> _Given records_
○ ○ ○ ○ ○ ○ ○

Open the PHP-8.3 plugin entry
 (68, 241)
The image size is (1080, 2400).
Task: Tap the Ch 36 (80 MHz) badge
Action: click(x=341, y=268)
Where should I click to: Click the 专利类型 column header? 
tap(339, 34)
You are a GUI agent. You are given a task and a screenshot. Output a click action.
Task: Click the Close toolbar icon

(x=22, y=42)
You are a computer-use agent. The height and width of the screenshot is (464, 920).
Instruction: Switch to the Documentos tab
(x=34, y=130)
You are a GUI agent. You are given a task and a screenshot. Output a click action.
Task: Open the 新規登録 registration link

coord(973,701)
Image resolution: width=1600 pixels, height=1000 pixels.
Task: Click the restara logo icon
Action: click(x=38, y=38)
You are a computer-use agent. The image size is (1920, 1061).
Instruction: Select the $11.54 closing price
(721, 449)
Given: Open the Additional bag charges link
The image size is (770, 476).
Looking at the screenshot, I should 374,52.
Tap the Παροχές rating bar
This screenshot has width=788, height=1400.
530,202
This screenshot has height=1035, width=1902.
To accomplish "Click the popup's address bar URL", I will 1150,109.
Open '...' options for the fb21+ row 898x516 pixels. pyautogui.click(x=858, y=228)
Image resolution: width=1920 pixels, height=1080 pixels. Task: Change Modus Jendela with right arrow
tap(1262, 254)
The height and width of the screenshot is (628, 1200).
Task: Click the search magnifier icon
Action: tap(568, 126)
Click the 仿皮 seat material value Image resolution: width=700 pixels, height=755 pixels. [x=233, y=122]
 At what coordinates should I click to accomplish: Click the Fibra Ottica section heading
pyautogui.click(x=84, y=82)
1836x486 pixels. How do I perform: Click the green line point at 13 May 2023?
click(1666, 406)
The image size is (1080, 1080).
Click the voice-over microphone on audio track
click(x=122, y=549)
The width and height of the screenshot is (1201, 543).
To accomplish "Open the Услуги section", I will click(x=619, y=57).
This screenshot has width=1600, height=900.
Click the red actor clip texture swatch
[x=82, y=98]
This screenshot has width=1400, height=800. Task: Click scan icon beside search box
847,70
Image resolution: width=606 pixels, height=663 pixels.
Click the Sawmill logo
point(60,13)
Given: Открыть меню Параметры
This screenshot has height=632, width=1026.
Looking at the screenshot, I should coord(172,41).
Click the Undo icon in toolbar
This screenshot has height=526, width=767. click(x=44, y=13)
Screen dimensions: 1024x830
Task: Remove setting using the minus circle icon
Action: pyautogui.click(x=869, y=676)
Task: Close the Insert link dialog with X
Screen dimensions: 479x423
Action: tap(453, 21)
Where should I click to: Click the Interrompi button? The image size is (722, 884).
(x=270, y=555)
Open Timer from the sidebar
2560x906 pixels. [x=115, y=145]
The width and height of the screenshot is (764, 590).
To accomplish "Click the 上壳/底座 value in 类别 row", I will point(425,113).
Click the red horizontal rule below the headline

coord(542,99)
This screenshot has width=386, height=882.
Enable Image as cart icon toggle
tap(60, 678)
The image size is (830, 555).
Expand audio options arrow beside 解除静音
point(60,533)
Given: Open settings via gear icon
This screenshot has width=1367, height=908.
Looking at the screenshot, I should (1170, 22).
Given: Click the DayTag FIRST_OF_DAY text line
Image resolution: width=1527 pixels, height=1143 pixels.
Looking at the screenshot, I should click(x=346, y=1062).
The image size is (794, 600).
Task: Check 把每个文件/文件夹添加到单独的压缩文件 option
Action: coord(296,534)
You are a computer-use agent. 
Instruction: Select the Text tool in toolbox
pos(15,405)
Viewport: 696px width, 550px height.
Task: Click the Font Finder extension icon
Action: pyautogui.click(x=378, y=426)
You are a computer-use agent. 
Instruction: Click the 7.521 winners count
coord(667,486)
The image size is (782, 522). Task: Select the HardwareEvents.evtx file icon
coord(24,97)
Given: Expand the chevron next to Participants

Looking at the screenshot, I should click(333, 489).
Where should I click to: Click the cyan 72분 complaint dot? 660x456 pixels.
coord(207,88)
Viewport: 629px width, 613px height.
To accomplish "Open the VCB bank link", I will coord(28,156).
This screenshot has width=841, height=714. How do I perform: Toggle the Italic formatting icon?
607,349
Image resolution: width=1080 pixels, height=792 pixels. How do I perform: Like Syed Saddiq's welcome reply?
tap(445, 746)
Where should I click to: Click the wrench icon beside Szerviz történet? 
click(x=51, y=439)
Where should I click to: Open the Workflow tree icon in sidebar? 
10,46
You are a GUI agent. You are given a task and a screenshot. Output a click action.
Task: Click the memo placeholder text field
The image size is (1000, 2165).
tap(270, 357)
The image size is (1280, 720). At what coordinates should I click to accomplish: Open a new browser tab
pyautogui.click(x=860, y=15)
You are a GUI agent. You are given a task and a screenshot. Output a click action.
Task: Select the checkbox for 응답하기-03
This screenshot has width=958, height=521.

○ ○ ○ ○ ○ ○ ○

> _Your goal_
Please give the listing above one more time, exactly as it reads.

> _Answer section_
Open the PHP-8.3 plugin entry
 (68, 241)
The image size is (1080, 2400).
Task: Tap the Ch 36 (80 MHz) badge
Action: click(x=341, y=268)
Where should I click to: Click the 专利类型 column header? 
tap(339, 34)
You are a GUI agent. You are given a task and a screenshot. Output a click action.
Task: Click the Close toolbar icon

(x=22, y=42)
You are a computer-use agent. The height and width of the screenshot is (464, 920).
Instruction: Switch to the Documentos tab
(x=34, y=130)
You are a GUI agent. You are given a task and a screenshot. Output a click action.
Task: Open the 新規登録 registration link

coord(973,701)
Image resolution: width=1600 pixels, height=1000 pixels.
Task: Click the restara logo icon
Action: click(x=38, y=38)
You are a computer-use agent. The image size is (1920, 1061).
Instruction: Select the $11.54 closing price
(721, 449)
Given: Open the Additional bag charges link
The image size is (770, 476).
Looking at the screenshot, I should 374,52.
Tap the Παροχές rating bar
This screenshot has width=788, height=1400.
530,202
This screenshot has height=1035, width=1902.
To accomplish "Click the popup's address bar URL", I will 1150,109.
Open '...' options for the fb21+ row 898x516 pixels. pyautogui.click(x=858, y=228)
Image resolution: width=1920 pixels, height=1080 pixels. Task: Change Modus Jendela with right arrow
tap(1262, 254)
The height and width of the screenshot is (628, 1200).
Task: Click the search magnifier icon
Action: tap(568, 126)
Click the 仿皮 seat material value Image resolution: width=700 pixels, height=755 pixels. [x=233, y=122]
 At what coordinates should I click to accomplish: Click the Fibra Ottica section heading
pyautogui.click(x=84, y=82)
1836x486 pixels. How do I perform: Click the green line point at 13 May 2023?
click(1666, 406)
The image size is (1080, 1080).
Click the voice-over microphone on audio track
click(x=122, y=549)
The width and height of the screenshot is (1201, 543).
To accomplish "Open the Услуги section", I will click(x=619, y=57).
This screenshot has width=1600, height=900.
Click the red actor clip texture swatch
[x=82, y=98]
This screenshot has width=1400, height=800. Task: Click scan icon beside search box
847,70
Image resolution: width=606 pixels, height=663 pixels.
Click the Sawmill logo
point(60,13)
Given: Открыть меню Параметры
This screenshot has height=632, width=1026.
Looking at the screenshot, I should coord(172,41).
Click the Undo icon in toolbar
This screenshot has height=526, width=767. click(x=44, y=13)
Screen dimensions: 1024x830
Task: Remove setting using the minus circle icon
Action: pyautogui.click(x=869, y=676)
Task: Close the Insert link dialog with X
Screen dimensions: 479x423
Action: tap(453, 21)
Where should I click to: Click the Interrompi button? The image size is (722, 884).
(x=270, y=555)
Open Timer from the sidebar
2560x906 pixels. [x=115, y=145]
The width and height of the screenshot is (764, 590).
To accomplish "Click the 上壳/底座 value in 类别 row", I will point(425,113).
Click the red horizontal rule below the headline

coord(542,99)
This screenshot has width=386, height=882.
Enable Image as cart icon toggle
tap(60, 678)
The image size is (830, 555).
Expand audio options arrow beside 解除静音
point(60,533)
Given: Open settings via gear icon
This screenshot has width=1367, height=908.
Looking at the screenshot, I should (1170, 22).
Given: Click the DayTag FIRST_OF_DAY text line
Image resolution: width=1527 pixels, height=1143 pixels.
Looking at the screenshot, I should click(x=346, y=1062).
The image size is (794, 600).
Task: Check 把每个文件/文件夹添加到单独的压缩文件 option
Action: coord(296,534)
You are a computer-use agent. 
Instruction: Select the Text tool in toolbox
pos(15,405)
Viewport: 696px width, 550px height.
Task: Click the Font Finder extension icon
Action: pyautogui.click(x=378, y=426)
You are a computer-use agent. 
Instruction: Click the 7.521 winners count
coord(667,486)
The image size is (782, 522). Task: Select the HardwareEvents.evtx file icon
coord(24,97)
Given: Expand the chevron next to Participants

Looking at the screenshot, I should click(333, 489).
Where should I click to: Click the cyan 72분 complaint dot? 660x456 pixels.
coord(207,88)
Viewport: 629px width, 613px height.
To accomplish "Open the VCB bank link", I will coord(28,156).
This screenshot has width=841, height=714. How do I perform: Toggle the Italic formatting icon?
607,349
Image resolution: width=1080 pixels, height=792 pixels. How do I perform: Like Syed Saddiq's welcome reply?
tap(445, 746)
Where should I click to: Click the wrench icon beside Szerviz történet? 
click(x=51, y=439)
Where should I click to: Open the Workflow tree icon in sidebar? 
10,46
You are a GUI agent. You are given a task and a screenshot. Output a click action.
Task: Click the memo placeholder text field
The image size is (1000, 2165).
tap(270, 357)
The image size is (1280, 720). At what coordinates should I click to accomplish: Open a new browser tab
pyautogui.click(x=860, y=15)
You are a GUI agent. You are given a task and a screenshot. Output a click action.
Task: Select the checkbox for 응답하기-03
This screenshot has width=958, height=521.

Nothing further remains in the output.